I installed fatmat over the weekend and it worked OK. I applied it after stripping out the interior to my ladies 2001 Corolla. I didn't expect it to sound like an s500 after installing the fatmat, but I did expect a very NOTICEABLE difference. Not really. I had to apply it with a heat gun using several coats to the floors, inside firewall, and trunk.. The sound of the road is softened and the stereo system in the car sounds much better but it is still not as quite as I wanted it to be. If I going to go through the trouble again I would probably buy fleece tape, expanding foam and some higher quality stuff. I decided to look into the claim that fatmat is just relabeled roofing product. Seems totally valid. I went and looked at it with a piece of fatmat I cut out and I could not tell the difference whatsoever.

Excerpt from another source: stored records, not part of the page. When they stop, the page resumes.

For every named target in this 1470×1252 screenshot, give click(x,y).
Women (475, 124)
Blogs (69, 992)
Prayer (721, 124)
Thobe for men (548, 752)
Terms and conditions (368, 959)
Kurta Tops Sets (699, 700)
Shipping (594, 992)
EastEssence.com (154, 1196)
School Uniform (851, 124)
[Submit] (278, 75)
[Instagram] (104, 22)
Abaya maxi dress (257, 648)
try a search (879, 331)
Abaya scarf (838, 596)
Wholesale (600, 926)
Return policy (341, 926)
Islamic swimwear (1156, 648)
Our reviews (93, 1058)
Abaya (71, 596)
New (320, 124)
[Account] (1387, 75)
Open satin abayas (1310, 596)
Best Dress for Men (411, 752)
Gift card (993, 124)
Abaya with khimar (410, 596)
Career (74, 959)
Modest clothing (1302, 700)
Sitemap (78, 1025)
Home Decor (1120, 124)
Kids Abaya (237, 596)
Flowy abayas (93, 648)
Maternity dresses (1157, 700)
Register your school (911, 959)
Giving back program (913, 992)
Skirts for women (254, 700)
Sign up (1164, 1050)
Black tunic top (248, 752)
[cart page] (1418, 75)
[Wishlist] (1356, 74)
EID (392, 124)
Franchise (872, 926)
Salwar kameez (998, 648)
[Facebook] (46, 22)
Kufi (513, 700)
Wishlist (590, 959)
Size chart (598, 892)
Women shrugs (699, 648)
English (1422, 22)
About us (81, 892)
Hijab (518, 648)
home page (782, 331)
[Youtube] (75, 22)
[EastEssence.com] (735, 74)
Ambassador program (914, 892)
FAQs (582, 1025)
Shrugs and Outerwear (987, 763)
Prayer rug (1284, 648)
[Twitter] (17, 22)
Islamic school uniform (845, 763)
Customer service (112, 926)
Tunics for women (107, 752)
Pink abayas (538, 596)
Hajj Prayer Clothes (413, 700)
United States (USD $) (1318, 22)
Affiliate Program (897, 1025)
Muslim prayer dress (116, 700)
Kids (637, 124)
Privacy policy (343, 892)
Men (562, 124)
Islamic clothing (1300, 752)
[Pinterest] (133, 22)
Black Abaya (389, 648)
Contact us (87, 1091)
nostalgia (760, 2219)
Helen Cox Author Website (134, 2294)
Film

TL;DR: if you are going to cut costs buy the roofing product; it is the SAME SHIT.
fatmat seems to work OK.
spend the extra $ and get high quality shit if you really care.


----------



## MR.MEMO (Sep 5, 2007)

damn glad i checked the lay it lows i was about to go to lowe's to get some peel and seal. i just used por 15 on the floor pans on my impala. i want to get some dynamat will it stick to the por 15 coating? how much material should i buy?


----------



## 79 cutty (Sep 27, 2005)

Yes it will stick, you just have to clean and prep the area with wax/grease remover or alcohol

Start with 50 sq ft...that should be enough.


----------



## <<<DR.J>>> (Jan 12, 2009)

a guy here has been using a spray on product called lizard skin he swears by the stuff I,m trying to decide what I,m going to use as well


----------



## red chev (Feb 1, 2006)

Any more info on lizard skin?


----------



## <<<DR.J>>> (Jan 12, 2009)

google it its a spray on product


----------



## 8t4mc (Jun 14, 2010)

MR.MEMO said:


> damn glad i checked the lay it lows i was about to go to lowe's to get some peel and seal. i just used por 15 on the floor pans on my impala. i want to get some dynamat will it stick to the por 15 coating? how much material should i buy?


THAT PEEL AND SEAL WORKS..IT ALL ABOUT THE PREP WITH ANY OF THEM PRODUCTS.


----------